:: Assignment ::
How many of the lines in the material underneath include the string "icon"? State the number only.

:: Records for this exercise ::

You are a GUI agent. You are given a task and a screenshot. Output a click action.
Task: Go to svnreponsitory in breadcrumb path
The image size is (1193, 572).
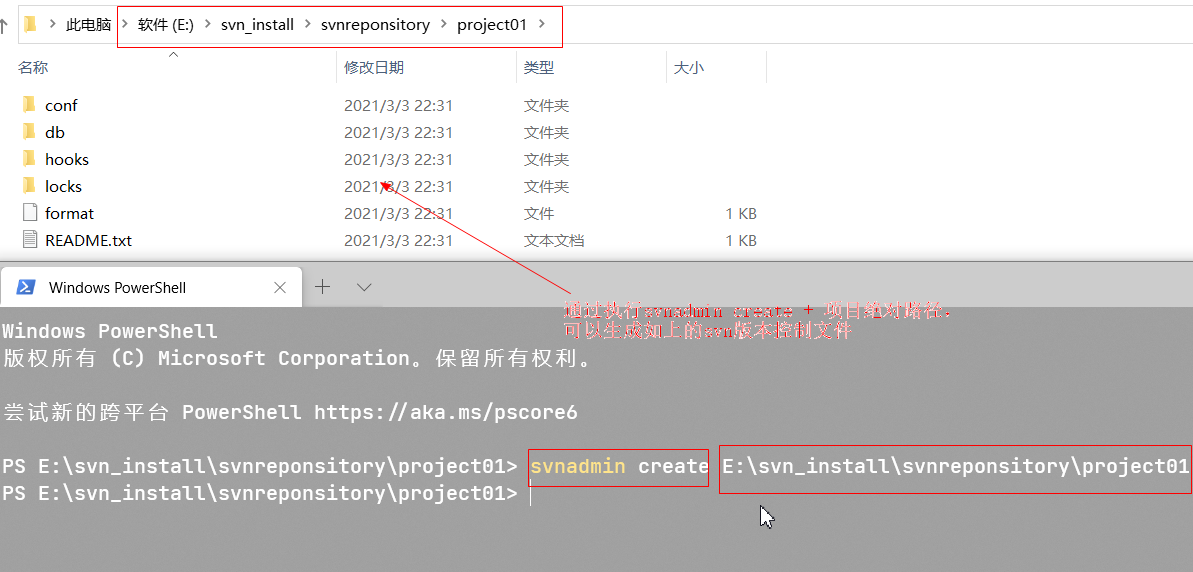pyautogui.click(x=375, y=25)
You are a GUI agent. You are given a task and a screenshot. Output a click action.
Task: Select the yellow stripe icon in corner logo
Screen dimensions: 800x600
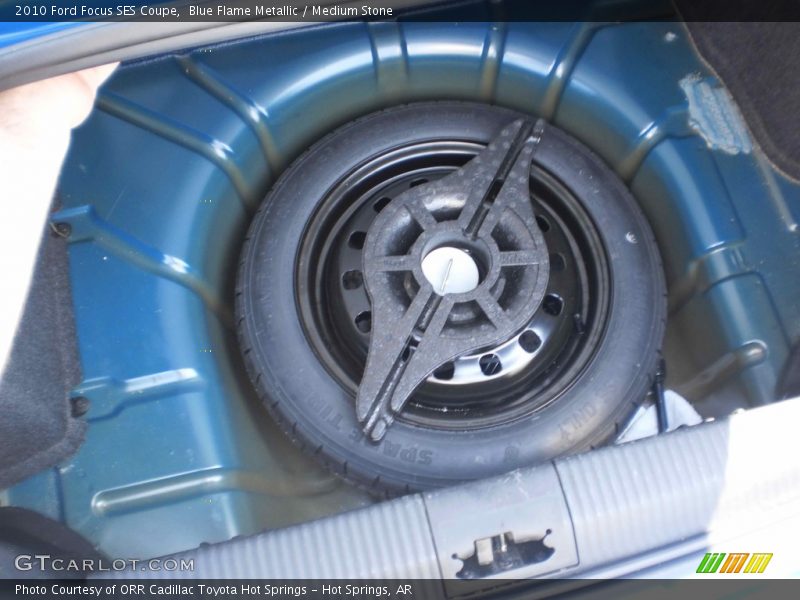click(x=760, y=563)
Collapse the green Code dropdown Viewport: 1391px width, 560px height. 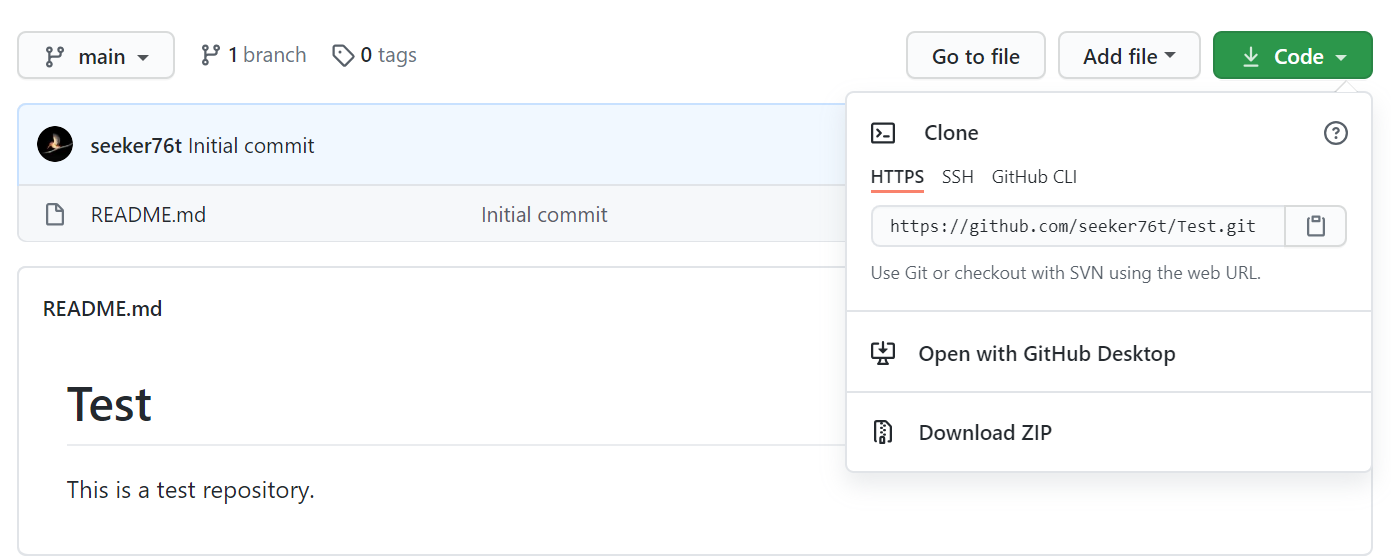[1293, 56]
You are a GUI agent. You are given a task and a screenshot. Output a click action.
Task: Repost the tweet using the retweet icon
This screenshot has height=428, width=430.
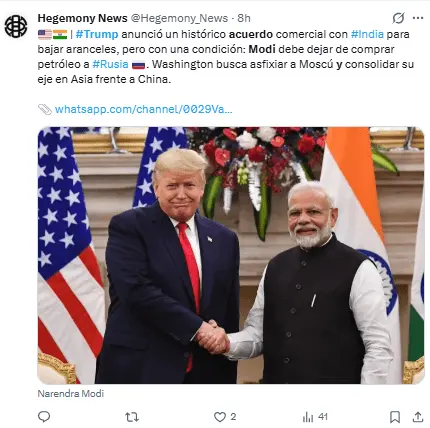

:: Completed exercise ::
2